*DATASET ENTRIES:*
**********

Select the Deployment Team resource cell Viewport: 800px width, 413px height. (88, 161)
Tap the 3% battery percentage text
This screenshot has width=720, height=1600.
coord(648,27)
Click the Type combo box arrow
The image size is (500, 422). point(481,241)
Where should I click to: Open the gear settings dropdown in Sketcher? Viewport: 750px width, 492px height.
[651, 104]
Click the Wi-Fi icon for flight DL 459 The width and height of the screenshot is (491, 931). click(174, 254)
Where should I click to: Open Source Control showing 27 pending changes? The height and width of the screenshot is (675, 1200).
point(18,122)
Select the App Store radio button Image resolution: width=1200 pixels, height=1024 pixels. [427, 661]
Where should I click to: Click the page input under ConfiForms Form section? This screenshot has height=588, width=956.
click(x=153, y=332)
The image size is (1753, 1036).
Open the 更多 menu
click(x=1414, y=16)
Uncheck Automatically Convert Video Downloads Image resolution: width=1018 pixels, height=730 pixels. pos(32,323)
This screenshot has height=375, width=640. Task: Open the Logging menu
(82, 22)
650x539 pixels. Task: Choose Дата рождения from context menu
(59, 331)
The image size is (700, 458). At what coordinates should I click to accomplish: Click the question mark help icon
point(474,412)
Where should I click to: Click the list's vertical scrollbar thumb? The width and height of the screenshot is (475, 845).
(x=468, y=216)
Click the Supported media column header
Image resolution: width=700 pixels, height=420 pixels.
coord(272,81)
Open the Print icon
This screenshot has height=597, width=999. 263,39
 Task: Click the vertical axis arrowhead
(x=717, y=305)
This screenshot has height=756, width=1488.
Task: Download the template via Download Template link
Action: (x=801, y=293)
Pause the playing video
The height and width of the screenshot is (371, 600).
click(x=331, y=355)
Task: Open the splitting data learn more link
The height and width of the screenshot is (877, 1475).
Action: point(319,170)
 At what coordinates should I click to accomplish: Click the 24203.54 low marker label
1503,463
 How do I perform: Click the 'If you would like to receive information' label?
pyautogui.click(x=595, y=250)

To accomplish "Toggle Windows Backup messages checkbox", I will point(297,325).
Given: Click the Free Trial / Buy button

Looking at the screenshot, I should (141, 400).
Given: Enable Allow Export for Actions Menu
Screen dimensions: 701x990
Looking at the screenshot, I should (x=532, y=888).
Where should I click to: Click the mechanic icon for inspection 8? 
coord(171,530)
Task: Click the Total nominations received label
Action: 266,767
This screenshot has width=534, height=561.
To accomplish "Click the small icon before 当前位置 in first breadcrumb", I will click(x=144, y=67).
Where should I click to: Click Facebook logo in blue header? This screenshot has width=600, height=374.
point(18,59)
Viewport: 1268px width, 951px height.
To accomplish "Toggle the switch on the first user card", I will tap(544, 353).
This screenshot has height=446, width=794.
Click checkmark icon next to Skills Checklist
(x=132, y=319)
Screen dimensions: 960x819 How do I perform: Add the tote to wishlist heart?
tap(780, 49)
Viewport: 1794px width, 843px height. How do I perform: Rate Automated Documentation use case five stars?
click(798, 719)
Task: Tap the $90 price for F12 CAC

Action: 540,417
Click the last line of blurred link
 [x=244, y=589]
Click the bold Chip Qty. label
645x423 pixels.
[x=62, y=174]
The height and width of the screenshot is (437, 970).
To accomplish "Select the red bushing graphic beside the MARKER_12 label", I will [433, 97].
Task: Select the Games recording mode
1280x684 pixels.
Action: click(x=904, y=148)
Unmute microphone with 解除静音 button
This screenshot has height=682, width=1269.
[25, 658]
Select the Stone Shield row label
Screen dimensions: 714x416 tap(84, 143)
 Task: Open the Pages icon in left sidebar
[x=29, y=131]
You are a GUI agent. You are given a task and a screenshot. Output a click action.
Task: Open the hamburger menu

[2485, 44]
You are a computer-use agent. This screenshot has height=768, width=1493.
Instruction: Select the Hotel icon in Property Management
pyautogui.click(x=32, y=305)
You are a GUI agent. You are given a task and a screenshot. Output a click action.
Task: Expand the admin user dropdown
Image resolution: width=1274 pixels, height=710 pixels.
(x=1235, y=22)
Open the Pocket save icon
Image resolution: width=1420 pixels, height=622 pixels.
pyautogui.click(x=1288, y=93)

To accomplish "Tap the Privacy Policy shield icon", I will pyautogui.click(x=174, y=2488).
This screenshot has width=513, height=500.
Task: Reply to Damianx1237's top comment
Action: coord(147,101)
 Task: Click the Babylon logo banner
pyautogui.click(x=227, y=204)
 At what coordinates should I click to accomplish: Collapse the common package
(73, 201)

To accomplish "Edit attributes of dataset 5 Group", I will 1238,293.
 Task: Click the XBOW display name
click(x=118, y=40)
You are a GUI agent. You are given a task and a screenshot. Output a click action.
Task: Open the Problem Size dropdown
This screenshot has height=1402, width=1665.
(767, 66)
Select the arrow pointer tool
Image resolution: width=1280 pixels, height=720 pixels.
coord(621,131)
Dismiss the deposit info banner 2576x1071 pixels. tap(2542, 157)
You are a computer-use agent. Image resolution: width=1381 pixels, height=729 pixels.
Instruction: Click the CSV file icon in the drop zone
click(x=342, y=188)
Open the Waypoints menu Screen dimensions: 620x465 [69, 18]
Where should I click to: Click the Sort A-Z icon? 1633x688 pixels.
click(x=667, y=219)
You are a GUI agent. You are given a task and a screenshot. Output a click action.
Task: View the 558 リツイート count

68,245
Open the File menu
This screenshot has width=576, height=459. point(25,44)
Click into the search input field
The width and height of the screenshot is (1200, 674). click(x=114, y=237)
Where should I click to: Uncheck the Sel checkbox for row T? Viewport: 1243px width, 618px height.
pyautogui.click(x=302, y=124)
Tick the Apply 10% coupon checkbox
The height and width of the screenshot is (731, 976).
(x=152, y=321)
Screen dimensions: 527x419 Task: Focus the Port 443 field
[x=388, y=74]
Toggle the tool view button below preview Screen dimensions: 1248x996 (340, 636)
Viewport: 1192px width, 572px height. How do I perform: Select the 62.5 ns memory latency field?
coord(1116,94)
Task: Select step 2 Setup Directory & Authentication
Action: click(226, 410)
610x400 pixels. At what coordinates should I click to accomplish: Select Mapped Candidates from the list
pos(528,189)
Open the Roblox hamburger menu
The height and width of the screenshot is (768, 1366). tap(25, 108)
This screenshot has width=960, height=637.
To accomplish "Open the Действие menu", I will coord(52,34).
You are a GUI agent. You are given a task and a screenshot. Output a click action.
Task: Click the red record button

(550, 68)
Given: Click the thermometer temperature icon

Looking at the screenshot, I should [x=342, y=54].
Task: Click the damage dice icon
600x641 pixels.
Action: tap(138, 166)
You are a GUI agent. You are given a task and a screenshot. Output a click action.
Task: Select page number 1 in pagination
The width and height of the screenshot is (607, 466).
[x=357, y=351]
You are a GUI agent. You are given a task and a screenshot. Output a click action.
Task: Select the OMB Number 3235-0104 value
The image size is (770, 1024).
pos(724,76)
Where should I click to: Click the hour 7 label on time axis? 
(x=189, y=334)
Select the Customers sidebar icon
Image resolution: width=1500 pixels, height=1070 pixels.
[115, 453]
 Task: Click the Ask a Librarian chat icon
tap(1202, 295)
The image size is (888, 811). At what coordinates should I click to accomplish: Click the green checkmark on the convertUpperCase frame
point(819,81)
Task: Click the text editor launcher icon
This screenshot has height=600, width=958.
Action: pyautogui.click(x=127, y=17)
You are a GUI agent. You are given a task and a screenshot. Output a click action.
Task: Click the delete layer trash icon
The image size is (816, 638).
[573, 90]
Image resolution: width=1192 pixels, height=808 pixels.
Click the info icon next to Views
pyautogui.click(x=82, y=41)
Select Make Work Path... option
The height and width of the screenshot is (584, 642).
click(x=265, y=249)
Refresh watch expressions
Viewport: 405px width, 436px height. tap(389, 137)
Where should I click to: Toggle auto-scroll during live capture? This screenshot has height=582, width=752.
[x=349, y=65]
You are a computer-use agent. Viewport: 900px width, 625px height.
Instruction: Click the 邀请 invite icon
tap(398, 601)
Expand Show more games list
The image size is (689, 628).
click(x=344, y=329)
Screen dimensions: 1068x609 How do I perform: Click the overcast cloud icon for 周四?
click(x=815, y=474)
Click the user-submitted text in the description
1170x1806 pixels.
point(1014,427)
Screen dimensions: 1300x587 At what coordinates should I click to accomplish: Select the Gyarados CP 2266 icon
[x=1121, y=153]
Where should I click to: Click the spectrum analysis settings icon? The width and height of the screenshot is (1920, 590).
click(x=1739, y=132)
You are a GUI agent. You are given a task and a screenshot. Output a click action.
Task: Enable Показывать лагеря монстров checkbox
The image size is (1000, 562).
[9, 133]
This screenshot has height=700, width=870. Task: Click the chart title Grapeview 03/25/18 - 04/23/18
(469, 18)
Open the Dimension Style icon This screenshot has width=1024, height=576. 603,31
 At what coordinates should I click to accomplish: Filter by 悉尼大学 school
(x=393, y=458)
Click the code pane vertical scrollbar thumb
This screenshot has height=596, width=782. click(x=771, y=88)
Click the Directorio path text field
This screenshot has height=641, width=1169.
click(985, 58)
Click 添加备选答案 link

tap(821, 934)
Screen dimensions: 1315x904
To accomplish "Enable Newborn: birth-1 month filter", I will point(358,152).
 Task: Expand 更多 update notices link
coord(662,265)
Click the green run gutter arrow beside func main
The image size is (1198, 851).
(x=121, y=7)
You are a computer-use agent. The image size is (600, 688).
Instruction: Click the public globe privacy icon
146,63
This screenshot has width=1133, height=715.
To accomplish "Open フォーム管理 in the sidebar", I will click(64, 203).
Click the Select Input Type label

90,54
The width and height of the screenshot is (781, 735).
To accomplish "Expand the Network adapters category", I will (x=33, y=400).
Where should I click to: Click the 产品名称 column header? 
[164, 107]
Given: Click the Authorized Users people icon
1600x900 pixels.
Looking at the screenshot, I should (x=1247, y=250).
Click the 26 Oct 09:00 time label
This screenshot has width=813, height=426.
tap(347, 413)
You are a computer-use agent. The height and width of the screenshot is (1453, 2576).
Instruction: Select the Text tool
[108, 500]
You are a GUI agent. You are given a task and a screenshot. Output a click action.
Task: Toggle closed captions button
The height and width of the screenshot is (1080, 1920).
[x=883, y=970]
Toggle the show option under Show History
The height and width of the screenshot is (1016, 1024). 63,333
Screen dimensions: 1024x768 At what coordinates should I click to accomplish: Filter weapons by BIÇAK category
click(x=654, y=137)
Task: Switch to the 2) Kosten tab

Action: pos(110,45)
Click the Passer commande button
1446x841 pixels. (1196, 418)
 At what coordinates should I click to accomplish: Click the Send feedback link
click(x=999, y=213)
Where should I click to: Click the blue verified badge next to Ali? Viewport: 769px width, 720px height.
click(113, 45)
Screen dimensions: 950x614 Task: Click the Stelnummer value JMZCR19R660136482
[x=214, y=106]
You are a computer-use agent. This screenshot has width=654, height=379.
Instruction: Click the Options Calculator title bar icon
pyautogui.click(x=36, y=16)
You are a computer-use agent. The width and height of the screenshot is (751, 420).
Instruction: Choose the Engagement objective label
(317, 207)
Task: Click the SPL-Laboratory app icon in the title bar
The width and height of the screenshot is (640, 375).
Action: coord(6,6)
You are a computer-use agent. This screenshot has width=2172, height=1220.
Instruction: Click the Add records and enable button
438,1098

**********

*PROBLEM TO SOLVE:* Transcribe, word for word, the data above from its first line through the line with "Select the App", and include nothing else.

*REPLY:*
Select the Deployment Team resource cell Viewport: 800px width, 413px height. (88, 161)
Tap the 3% battery percentage text
This screenshot has width=720, height=1600.
coord(648,27)
Click the Type combo box arrow
The image size is (500, 422). point(481,241)
Where should I click to: Open the gear settings dropdown in Sketcher? Viewport: 750px width, 492px height.
[651, 104]
Click the Wi-Fi icon for flight DL 459 The width and height of the screenshot is (491, 931). click(174, 254)
Where should I click to: Open Source Control showing 27 pending changes? The height and width of the screenshot is (675, 1200).
point(18,122)
Select the App Store radio button Image resolution: width=1200 pixels, height=1024 pixels. [427, 661]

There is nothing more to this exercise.